Uma das regras desconsideradas permitia, por exemplo, que sistemas fossem invadidos casos seus responsáveis fossem suspeitos de crimes. Outro, ainda mais controverso, obrigaria provedores de internet a fornecer dados de determinados clientes às autoridades policiais sem necessidade de autorização judicial. Além disso, estas empresas teriam que armazenar logs de acessos de seus usuários por pelo menos seis meses e denunciar qualquer atitude suspeita.

A consequência não poderia ser outra: organizações e cidadãos realizaram várias manifestações contra o projeto por entender as suas propostas como ameaças à privacidade. Até mesmo um abaixo-assinado foi organizado, conseguindo obter mais de 350 mil assinaturas.

Diante de tanta pressão, o deputado Eduardo Azeredo optou por remover os artigos controversos. “A parte retirada precisa de aperfeiçoamentos, tanto para garantir que a liberdade na internet continue sendo ampla, quanto para ampliar os níveis de segurança dos cidadãos em uma norma que seja duradora e não fique obsoleta no curto prazo”, explicou.

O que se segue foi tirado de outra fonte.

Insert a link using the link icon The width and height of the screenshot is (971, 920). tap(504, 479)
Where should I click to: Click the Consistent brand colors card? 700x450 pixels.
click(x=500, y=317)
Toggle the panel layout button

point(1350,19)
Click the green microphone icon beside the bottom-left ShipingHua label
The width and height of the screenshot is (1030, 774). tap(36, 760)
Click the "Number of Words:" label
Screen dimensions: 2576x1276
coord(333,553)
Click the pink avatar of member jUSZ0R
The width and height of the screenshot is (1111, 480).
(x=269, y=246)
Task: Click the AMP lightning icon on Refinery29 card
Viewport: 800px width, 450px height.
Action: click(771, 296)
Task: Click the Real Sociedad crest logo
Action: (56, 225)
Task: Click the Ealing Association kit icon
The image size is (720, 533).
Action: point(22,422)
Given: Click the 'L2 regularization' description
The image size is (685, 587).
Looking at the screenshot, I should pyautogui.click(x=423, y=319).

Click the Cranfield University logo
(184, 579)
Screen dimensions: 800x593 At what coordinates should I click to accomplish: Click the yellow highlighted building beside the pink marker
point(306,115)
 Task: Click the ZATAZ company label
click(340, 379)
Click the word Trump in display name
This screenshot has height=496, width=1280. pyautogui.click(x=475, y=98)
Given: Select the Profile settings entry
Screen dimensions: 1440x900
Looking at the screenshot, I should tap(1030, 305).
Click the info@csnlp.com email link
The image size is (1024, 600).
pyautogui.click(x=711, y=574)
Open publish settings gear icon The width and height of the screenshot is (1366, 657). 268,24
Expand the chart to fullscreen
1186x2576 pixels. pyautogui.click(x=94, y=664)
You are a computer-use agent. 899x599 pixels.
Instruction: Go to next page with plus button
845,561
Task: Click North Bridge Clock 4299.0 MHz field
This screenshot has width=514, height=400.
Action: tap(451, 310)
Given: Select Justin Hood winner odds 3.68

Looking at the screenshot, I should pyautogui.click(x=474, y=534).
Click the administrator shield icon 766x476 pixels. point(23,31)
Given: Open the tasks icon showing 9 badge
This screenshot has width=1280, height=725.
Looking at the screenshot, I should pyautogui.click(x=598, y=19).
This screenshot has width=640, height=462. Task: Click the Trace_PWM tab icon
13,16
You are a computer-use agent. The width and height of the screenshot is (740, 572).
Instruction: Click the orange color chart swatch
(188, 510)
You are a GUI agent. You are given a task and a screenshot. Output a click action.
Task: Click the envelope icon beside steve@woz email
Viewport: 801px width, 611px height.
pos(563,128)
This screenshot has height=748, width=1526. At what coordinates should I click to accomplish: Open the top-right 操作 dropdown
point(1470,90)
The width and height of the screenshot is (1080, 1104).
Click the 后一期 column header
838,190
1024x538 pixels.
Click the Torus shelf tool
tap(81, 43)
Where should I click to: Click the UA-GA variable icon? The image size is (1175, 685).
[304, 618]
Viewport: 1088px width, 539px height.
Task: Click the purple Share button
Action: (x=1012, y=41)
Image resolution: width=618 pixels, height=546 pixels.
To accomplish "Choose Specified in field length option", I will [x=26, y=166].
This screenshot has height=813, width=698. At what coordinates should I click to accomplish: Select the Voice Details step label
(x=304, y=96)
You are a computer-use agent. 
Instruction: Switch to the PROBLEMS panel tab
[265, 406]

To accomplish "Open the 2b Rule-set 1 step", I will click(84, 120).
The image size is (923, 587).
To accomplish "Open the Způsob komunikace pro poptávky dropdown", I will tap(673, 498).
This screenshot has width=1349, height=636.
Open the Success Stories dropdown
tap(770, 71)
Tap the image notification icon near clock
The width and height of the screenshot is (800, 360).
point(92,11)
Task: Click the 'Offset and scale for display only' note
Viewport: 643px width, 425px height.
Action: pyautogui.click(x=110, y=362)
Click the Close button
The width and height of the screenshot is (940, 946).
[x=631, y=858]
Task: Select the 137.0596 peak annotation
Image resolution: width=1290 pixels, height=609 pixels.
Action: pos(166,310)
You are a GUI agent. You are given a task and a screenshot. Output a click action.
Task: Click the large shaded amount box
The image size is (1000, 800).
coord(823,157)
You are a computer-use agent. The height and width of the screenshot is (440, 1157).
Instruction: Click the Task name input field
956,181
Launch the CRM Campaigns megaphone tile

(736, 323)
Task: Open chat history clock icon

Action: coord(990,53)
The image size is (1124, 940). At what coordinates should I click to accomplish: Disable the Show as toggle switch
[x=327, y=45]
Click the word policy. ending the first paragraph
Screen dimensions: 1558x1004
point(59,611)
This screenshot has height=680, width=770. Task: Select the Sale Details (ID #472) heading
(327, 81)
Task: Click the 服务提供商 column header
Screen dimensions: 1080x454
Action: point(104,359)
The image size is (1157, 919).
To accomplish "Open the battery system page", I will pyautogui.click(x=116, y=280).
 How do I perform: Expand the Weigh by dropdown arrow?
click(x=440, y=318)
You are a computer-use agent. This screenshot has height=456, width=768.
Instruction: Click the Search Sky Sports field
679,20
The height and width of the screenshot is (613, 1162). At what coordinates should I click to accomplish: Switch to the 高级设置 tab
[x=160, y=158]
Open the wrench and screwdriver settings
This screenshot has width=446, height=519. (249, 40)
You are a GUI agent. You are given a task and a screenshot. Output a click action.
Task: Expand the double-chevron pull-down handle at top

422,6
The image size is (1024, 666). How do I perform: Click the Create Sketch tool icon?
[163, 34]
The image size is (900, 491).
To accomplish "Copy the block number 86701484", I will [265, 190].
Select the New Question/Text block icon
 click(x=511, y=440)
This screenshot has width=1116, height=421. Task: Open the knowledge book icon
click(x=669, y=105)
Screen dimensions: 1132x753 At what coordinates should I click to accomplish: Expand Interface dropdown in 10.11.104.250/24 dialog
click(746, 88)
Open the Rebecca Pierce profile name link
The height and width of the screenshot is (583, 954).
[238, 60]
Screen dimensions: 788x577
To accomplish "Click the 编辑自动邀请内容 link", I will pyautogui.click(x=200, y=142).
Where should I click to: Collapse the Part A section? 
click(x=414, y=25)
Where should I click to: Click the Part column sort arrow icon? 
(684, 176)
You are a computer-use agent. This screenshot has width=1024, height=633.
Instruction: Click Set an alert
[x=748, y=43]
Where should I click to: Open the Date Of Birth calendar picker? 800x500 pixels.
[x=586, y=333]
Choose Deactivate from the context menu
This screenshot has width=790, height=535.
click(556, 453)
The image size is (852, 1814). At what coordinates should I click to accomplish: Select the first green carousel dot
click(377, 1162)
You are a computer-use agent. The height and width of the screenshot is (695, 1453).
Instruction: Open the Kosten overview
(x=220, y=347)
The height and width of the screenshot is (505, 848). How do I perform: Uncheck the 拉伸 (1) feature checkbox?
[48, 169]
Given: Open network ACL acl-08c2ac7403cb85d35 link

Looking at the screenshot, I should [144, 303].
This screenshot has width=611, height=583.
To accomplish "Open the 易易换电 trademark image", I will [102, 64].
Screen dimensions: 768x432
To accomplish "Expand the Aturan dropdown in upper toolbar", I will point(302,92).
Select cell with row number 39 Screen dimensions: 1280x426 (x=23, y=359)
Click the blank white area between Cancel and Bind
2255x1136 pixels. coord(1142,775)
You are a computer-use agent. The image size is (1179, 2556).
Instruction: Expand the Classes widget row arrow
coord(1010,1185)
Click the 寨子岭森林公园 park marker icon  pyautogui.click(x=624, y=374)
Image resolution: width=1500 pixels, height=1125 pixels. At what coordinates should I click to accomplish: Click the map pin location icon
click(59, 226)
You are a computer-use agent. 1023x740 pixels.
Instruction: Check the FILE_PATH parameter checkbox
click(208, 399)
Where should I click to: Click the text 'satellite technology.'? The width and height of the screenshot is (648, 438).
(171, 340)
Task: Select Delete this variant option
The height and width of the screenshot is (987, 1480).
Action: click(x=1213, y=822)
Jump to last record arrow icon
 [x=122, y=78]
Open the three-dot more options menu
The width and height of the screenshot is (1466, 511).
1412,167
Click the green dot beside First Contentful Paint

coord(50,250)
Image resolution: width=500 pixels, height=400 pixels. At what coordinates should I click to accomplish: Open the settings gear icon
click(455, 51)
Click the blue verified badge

Em relação ao que “sobrou” do projeto inicial, os artigos aprovados consideram o seguinte:

Pena de multa mais reclusão de um a cinco anos para uso indevido ou sem autorização de cartão de crédito ou débito; Inclusão no Código Penal Militar de punição para divulgação de informações eletrônicas em tempo de guerra que favoreça o inimigo, prejudique operações militares ou comprometa a eficiência militar do país; Obrigação de retirada imediata de mensagens na internet de teor racista, a exemplo do que já acontece em outros meios de comunicação; A criação de delegacias especializadas no combate a crimes praticados pela internet ou por sistemas informatizados.

O projeto agora está sendo avaliado pelas comissões de Segurança Pública e Combate ao Crime Organizado, além da Comissão de Constituição e Justiça. Posteriormente, precisará passar pelo Plenário para então obter sanção presidencial.

Referência: Agência Câmara de Notícias.